Of course, the free version is still out, so Bossa had to differentiate slightly, and making the game a little more about skill than just anarchy makes sense. It's still a lot of fun, though for the first few hours, you'll almost certainly be measuring your scores by how long your patient survived before you eventually murdered him rather than a success grade.
Comedy is a difficult thing to critique and a trickier thing to price, and a "cool" thing can be made significantly less so by slapping a price tag on it. The YouTube rush has already happened, and funny trends on the internet can often pass quickly. But I don't see that necessarily being a problem for Surgeon Simulator 2013. It can be frustrating if you don't have the patience, but marking it down for that would be folly, and the fiddliness is the point. This is Surgeon Simulator after all, not Fish A Coin Out From Down The Back Of The Couch Simulator. If I get stressed during the working week, this has become my instant source of catharsis: get angry, butcher a patient, laugh, continue happily with my day.
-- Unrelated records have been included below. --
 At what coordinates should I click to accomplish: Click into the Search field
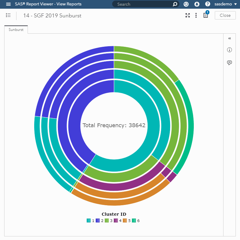click(x=143, y=4)
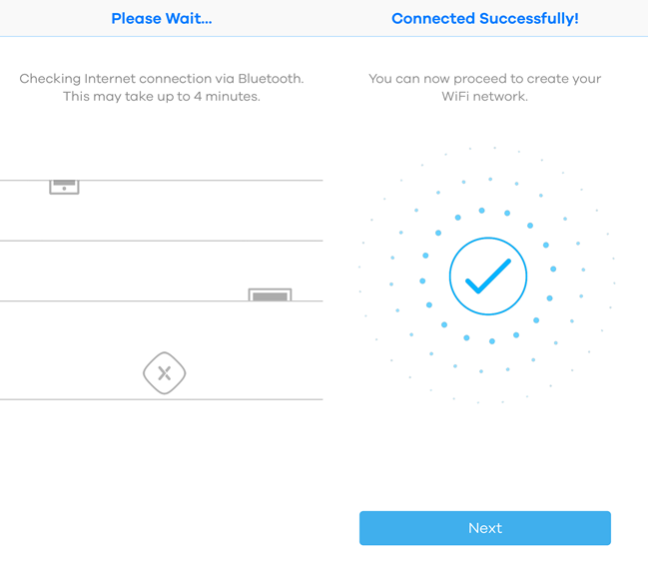Click the diamond-shaped X device icon
This screenshot has height=561, width=649.
point(165,373)
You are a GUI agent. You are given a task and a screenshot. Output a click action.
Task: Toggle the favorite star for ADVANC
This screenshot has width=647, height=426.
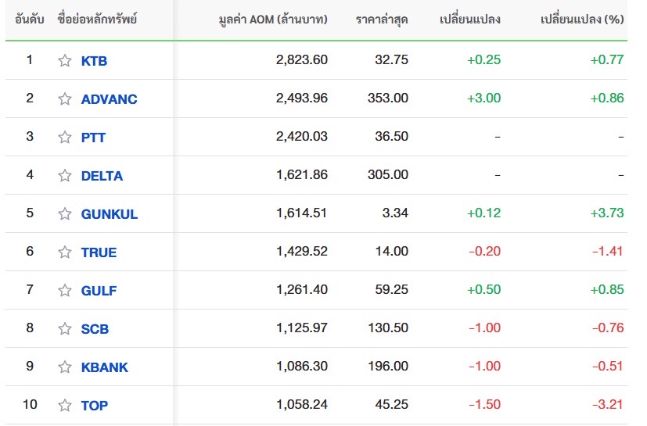click(64, 99)
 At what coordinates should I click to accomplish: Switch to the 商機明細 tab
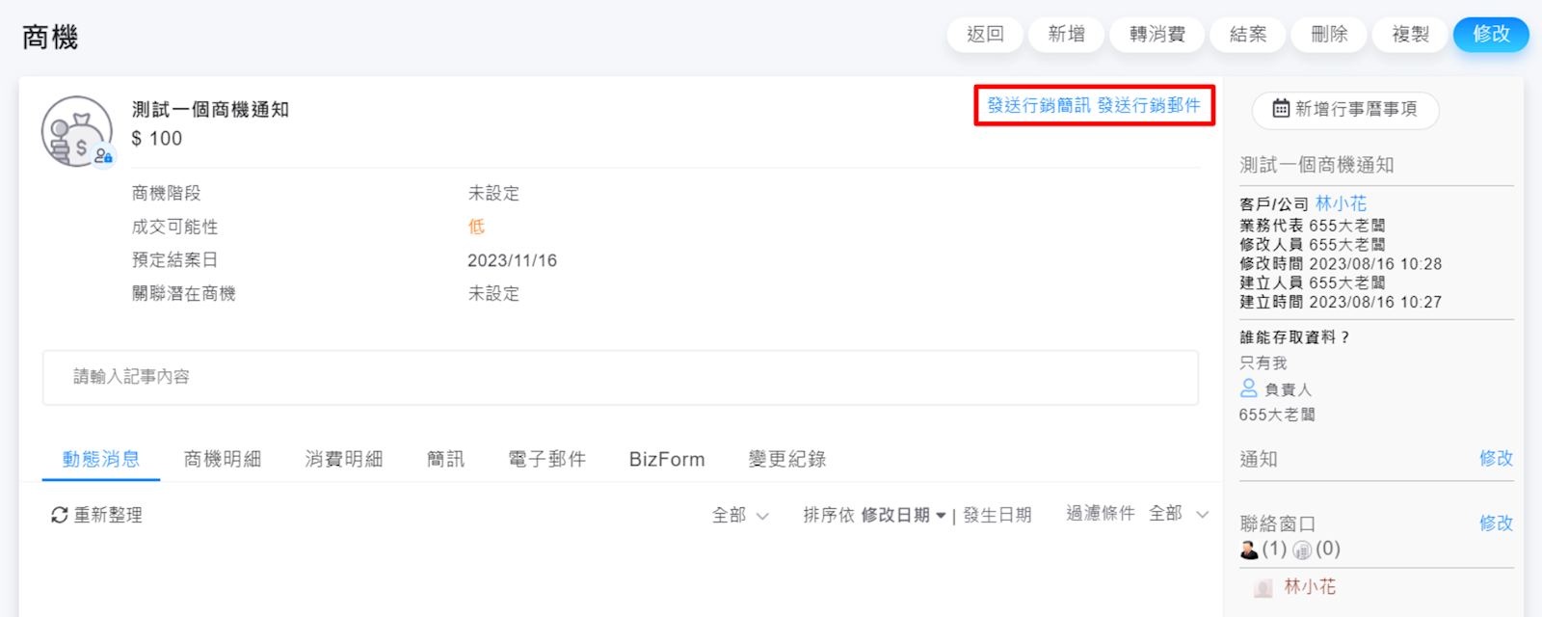223,460
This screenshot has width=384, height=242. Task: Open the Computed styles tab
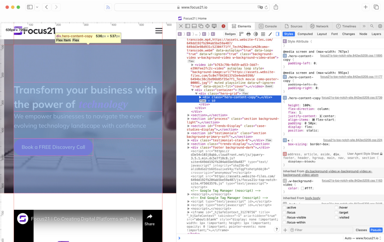pyautogui.click(x=305, y=34)
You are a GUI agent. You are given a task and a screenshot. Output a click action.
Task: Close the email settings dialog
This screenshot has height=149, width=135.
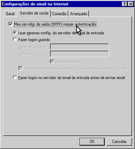click(x=131, y=4)
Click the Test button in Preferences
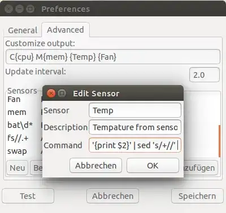 [x=28, y=196]
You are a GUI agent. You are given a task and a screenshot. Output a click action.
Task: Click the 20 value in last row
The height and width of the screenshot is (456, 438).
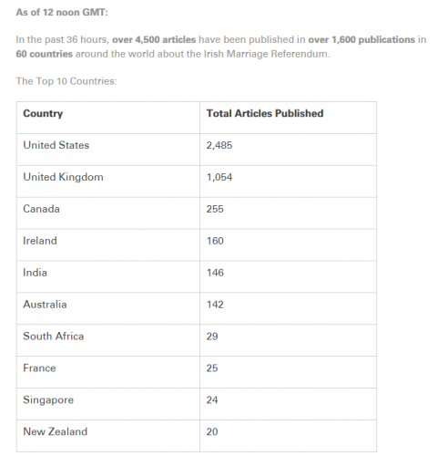coord(212,431)
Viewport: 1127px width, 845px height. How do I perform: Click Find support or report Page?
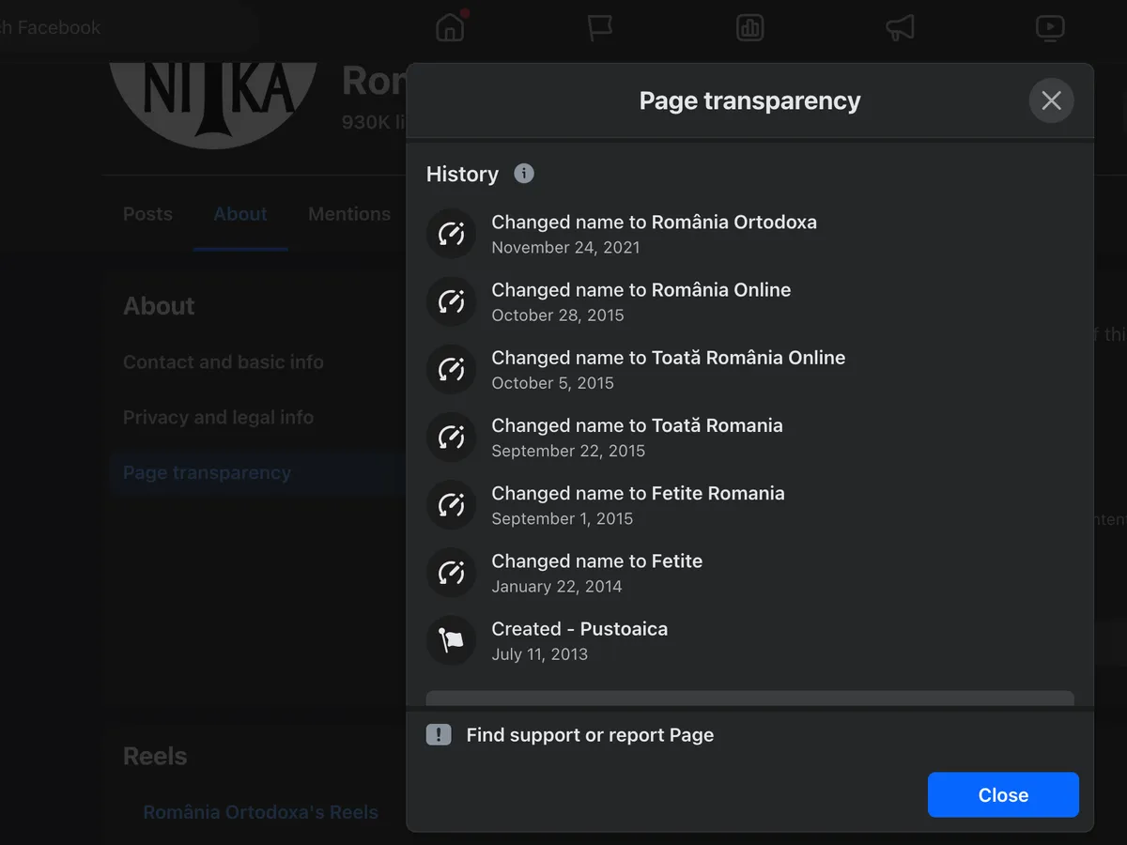coord(590,735)
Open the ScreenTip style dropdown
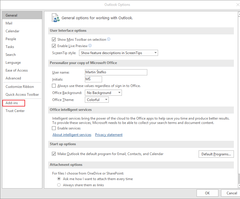Image resolution: width=240 pixels, height=199 pixels. click(118, 53)
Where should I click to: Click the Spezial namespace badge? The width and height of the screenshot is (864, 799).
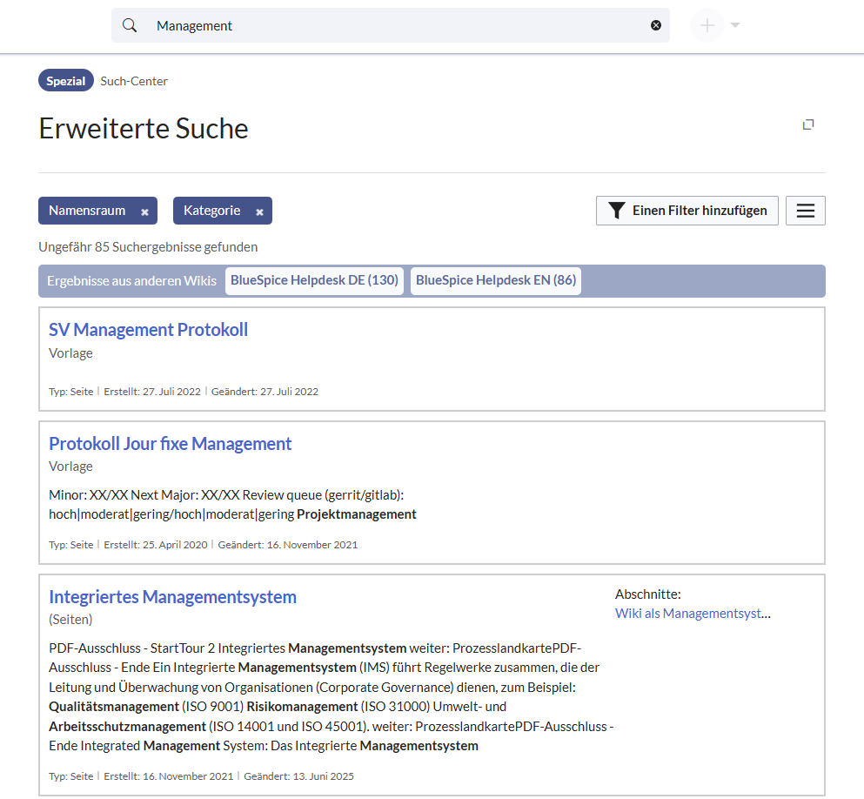coord(66,81)
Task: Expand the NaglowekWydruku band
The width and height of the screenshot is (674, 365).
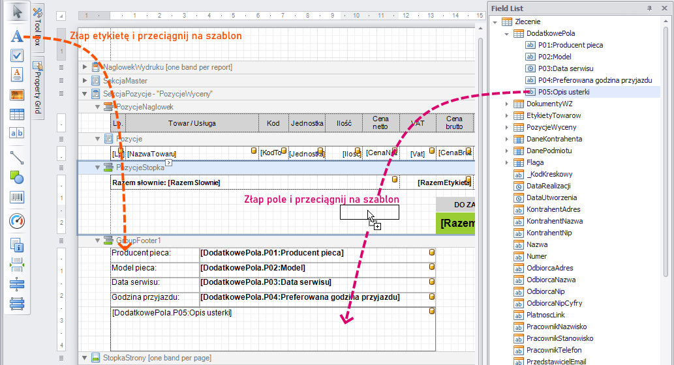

There are further things that we could have perhaps hoped for, though. More procedures would have been nice, more ridiculous tools too. The price point is a tricky one at £6.99/$9.99. It's a good looking digital download, but really quite shallow in terms of actual content, and thus might be a hard sell for some. But that's what the free version is for, though I almost wish they'd adopted a little microtransaction model for this, with players paying a couple of quid if they want another procedure type. Personally, I love the extra content, I just really wish there was more of it. The physics tweaks have given the game longevity and even if it eventually stops being amusing to watch another video of hilariously commentated surgical mishaps we'll always have the game itself. It's got enough of that just-one-more-go factor to be worth a punt, whether for the laughs, or to try and beat your friend's grade.
Just one request please Bossa - let's have some Oculus Rift support please!
- Now actually allows for a certain level of "simulation"
- Could have done with more procedures
- Potentially subject to "fad popularity"
- £6.99 might be too much for some when there's a free version out there
The Short Version: Did Surgeon Simulator 2013 need a retail release? Possibly not, but Bossa's touch-up of their GameJam cult hit is a tighter, more skilful game, with just enough new content to warrant slapping some cash down for it. Plus it's still funny as hell, now with added kidney, brain, and ambulance shenanigans.